So that the copy matches the original, write out every entry exactly.

#### SOURCE MATERIAL

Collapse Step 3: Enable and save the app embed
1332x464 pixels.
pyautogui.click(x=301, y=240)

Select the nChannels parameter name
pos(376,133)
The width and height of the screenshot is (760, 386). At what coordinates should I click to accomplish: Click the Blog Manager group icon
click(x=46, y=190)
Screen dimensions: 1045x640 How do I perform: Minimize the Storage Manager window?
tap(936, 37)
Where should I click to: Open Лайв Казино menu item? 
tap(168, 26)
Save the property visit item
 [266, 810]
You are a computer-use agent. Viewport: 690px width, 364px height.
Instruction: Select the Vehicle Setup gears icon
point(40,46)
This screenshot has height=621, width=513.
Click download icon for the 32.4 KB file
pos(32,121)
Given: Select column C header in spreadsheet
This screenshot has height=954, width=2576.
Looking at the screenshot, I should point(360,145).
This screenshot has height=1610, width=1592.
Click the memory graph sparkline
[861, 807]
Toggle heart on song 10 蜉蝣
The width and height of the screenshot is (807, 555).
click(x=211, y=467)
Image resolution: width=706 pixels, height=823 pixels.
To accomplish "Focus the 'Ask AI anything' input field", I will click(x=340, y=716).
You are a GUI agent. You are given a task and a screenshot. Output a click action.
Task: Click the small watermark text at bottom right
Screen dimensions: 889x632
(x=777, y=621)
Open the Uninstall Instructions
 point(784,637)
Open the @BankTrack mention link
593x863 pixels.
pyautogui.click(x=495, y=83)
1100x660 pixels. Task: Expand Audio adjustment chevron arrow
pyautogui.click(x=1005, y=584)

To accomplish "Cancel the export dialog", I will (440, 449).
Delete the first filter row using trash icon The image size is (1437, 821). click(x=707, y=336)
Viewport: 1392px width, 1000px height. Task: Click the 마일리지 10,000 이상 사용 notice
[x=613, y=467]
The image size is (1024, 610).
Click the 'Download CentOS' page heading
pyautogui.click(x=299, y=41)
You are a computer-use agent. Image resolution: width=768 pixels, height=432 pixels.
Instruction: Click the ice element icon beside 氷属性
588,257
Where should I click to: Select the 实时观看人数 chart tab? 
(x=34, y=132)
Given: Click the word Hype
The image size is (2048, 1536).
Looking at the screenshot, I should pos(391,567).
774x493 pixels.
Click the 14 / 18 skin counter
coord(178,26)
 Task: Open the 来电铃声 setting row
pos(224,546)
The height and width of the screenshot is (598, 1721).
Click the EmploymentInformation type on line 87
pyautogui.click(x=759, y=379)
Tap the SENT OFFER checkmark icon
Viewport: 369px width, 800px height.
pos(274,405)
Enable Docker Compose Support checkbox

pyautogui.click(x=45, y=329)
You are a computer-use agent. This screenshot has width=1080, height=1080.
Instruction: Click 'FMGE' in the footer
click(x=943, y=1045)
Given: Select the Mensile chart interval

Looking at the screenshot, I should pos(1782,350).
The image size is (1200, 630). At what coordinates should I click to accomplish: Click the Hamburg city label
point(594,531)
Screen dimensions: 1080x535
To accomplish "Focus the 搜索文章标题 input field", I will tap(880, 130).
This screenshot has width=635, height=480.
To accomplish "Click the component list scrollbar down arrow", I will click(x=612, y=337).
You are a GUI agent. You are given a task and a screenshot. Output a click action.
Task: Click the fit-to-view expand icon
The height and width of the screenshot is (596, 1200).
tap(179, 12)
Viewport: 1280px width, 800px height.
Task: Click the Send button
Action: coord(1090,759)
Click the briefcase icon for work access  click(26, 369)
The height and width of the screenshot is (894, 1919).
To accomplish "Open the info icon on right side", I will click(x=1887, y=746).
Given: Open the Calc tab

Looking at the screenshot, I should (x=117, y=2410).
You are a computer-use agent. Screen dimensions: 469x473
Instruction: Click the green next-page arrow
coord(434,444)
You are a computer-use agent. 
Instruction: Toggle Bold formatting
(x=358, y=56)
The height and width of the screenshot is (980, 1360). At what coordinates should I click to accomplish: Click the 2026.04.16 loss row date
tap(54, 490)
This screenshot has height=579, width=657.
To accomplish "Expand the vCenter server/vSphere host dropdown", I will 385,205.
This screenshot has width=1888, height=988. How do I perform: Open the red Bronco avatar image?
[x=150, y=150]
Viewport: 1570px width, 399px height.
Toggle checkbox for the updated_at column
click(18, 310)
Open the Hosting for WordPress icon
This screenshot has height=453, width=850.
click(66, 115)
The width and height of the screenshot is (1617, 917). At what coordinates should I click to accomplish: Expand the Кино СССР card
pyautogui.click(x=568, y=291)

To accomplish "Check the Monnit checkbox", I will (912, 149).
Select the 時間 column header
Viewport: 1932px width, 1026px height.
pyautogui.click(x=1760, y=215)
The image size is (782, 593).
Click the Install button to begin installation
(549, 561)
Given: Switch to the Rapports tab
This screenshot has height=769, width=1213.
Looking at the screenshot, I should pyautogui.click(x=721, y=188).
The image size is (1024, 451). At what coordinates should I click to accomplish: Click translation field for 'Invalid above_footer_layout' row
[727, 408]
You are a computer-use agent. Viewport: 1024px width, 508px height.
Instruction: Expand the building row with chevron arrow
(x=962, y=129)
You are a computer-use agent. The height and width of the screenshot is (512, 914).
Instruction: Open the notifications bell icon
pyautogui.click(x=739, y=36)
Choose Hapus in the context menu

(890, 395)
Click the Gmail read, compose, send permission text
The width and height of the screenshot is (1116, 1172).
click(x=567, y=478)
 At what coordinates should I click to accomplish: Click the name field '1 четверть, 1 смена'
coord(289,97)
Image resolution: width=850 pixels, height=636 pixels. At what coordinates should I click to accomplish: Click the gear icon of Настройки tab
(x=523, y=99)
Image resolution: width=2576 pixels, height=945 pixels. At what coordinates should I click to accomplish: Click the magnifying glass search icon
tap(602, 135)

########

TASK RESULT
Collapse Step 3: Enable and save the app embed
1332x464 pixels.
pyautogui.click(x=301, y=240)

Select the nChannels parameter name
pos(376,133)
The width and height of the screenshot is (760, 386). At what coordinates should I click to accomplish: Click the Blog Manager group icon
click(x=46, y=190)
Screen dimensions: 1045x640 How do I perform: Minimize the Storage Manager window?
tap(936, 37)
Where should I click to: Open Лайв Казино menu item? 
tap(168, 26)
Save the property visit item
 [266, 810]
You are a computer-use agent. Viewport: 690px width, 364px height.
Instruction: Select the Vehicle Setup gears icon
point(40,46)
This screenshot has height=621, width=513.
Click download icon for the 32.4 KB file
pos(32,121)
Given: Select column C header in spreadsheet
This screenshot has height=954, width=2576.
Looking at the screenshot, I should point(360,145).
This screenshot has height=1610, width=1592.
Click the memory graph sparkline
[861, 807]
Toggle heart on song 10 蜉蝣
The width and height of the screenshot is (807, 555).
click(x=211, y=467)
Image resolution: width=706 pixels, height=823 pixels.
To accomplish "Focus the 'Ask AI anything' input field", I will click(x=340, y=716).
You are a GUI agent. You are given a task and a screenshot. Output a click action.
Task: Click the small watermark text at bottom right
Screen dimensions: 889x632
(x=777, y=621)
Open the Uninstall Instructions
 point(784,637)
Open the @BankTrack mention link
593x863 pixels.
pyautogui.click(x=495, y=83)
1100x660 pixels. Task: Expand Audio adjustment chevron arrow
pyautogui.click(x=1005, y=584)

To accomplish "Cancel the export dialog", I will (440, 449).
Delete the first filter row using trash icon The image size is (1437, 821). click(x=707, y=336)
Viewport: 1392px width, 1000px height. Task: Click the 마일리지 10,000 이상 사용 notice
[x=613, y=467]
The image size is (1024, 610).
Click the 'Download CentOS' page heading
pyautogui.click(x=299, y=41)
You are a computer-use agent. Image resolution: width=768 pixels, height=432 pixels.
Instruction: Click the ice element icon beside 氷属性
588,257
Where should I click to: Select the 实时观看人数 chart tab? 
(x=34, y=132)
Given: Click the word Hype
The image size is (2048, 1536).
Looking at the screenshot, I should pos(391,567).
774x493 pixels.
Click the 14 / 18 skin counter
coord(178,26)
 Task: Open the 来电铃声 setting row
pos(224,546)
The height and width of the screenshot is (598, 1721).
Click the EmploymentInformation type on line 87
pyautogui.click(x=759, y=379)
Tap the SENT OFFER checkmark icon
Viewport: 369px width, 800px height.
pos(274,405)
Enable Docker Compose Support checkbox

pyautogui.click(x=45, y=329)
You are a computer-use agent. This screenshot has width=1080, height=1080.
Instruction: Click 'FMGE' in the footer
click(x=943, y=1045)
Given: Select the Mensile chart interval

Looking at the screenshot, I should pos(1782,350).
The image size is (1200, 630). At what coordinates should I click to accomplish: Click the Hamburg city label
point(594,531)
Screen dimensions: 1080x535
To accomplish "Focus the 搜索文章标题 input field", I will tap(880, 130).
This screenshot has width=635, height=480.
To accomplish "Click the component list scrollbar down arrow", I will click(x=612, y=337).
You are a GUI agent. You are given a task and a screenshot. Output a click action.
Task: Click the fit-to-view expand icon
The height and width of the screenshot is (596, 1200).
tap(179, 12)
Viewport: 1280px width, 800px height.
Task: Click the Send button
Action: coord(1090,759)
Click the briefcase icon for work access  click(26, 369)
The height and width of the screenshot is (894, 1919).
To accomplish "Open the info icon on right side", I will click(x=1887, y=746).
Given: Open the Calc tab

Looking at the screenshot, I should (x=117, y=2410).
You are a computer-use agent. Screen dimensions: 469x473
Instruction: Click the green next-page arrow
coord(434,444)
You are a computer-use agent. 
Instruction: Toggle Bold formatting
(x=358, y=56)
The height and width of the screenshot is (980, 1360). At what coordinates should I click to accomplish: Click the 2026.04.16 loss row date
tap(54, 490)
This screenshot has height=579, width=657.
To accomplish "Expand the vCenter server/vSphere host dropdown", I will 385,205.
This screenshot has width=1888, height=988. How do I perform: Open the red Bronco avatar image?
[x=150, y=150]
Viewport: 1570px width, 399px height.
Toggle checkbox for the updated_at column
click(18, 310)
Open the Hosting for WordPress icon
This screenshot has height=453, width=850.
click(66, 115)
The width and height of the screenshot is (1617, 917). At what coordinates should I click to accomplish: Expand the Кино СССР card
pyautogui.click(x=568, y=291)

To accomplish "Check the Monnit checkbox", I will (912, 149).
Select the 時間 column header
Viewport: 1932px width, 1026px height.
pyautogui.click(x=1760, y=215)
The image size is (782, 593).
Click the Install button to begin installation
(549, 561)
Given: Switch to the Rapports tab
This screenshot has height=769, width=1213.
Looking at the screenshot, I should pyautogui.click(x=721, y=188).
The image size is (1024, 451). At what coordinates should I click to accomplish: Click translation field for 'Invalid above_footer_layout' row
[727, 408]
You are a computer-use agent. Viewport: 1024px width, 508px height.
Instruction: Expand the building row with chevron arrow
(x=962, y=129)
You are a computer-use agent. The height and width of the screenshot is (512, 914).
Instruction: Open the notifications bell icon
pyautogui.click(x=739, y=36)
Choose Hapus in the context menu

(890, 395)
Click the Gmail read, compose, send permission text
The width and height of the screenshot is (1116, 1172).
click(x=567, y=478)
 At what coordinates should I click to accomplish: Click the name field '1 четверть, 1 смена'
coord(289,97)
Image resolution: width=850 pixels, height=636 pixels. At what coordinates should I click to accomplish: Click the gear icon of Настройки tab
(x=523, y=99)
Image resolution: width=2576 pixels, height=945 pixels. At what coordinates should I click to accomplish: Click the magnifying glass search icon
tap(602, 135)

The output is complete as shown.